What the exercise asks:
Which lines in the material contain the string "Where" with matching case? Return every such line.

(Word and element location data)
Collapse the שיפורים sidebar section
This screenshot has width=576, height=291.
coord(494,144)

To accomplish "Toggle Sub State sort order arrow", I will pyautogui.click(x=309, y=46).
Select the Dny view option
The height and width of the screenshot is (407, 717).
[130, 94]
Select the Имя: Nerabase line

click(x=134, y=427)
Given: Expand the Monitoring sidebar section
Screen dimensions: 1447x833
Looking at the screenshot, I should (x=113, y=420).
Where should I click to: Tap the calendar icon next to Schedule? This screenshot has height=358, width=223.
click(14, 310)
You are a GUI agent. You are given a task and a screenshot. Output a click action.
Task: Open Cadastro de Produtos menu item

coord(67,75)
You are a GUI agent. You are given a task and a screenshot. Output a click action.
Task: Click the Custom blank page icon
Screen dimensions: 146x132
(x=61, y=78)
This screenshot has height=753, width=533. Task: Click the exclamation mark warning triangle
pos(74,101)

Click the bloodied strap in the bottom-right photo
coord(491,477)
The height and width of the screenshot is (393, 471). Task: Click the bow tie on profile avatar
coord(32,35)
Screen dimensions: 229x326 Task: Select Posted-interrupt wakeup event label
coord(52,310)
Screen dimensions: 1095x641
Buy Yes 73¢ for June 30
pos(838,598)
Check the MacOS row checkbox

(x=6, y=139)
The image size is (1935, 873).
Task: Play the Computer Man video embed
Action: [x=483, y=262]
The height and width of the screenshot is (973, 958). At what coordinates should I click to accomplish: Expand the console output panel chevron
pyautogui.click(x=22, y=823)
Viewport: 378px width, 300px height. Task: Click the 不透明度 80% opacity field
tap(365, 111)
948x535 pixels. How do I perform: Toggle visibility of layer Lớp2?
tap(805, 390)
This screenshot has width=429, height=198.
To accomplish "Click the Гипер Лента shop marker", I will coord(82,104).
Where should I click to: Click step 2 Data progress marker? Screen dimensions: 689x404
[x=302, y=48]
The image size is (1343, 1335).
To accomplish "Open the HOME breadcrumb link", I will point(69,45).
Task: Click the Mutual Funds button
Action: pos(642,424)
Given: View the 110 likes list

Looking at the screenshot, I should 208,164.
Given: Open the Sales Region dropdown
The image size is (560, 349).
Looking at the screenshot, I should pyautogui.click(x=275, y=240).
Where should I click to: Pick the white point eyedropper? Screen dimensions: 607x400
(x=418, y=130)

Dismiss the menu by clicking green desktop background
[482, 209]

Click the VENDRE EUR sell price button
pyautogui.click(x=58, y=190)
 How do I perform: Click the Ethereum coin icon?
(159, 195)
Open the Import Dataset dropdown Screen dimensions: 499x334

Correct answer:
Where should I click to: Tap the calendar icon next to Schedule? This screenshot has height=358, width=223.
Where should I click to: Click step 2 Data progress marker? Screen dimensions: 689x404
Where should I click to: Pick the white point eyedropper? Screen dimensions: 607x400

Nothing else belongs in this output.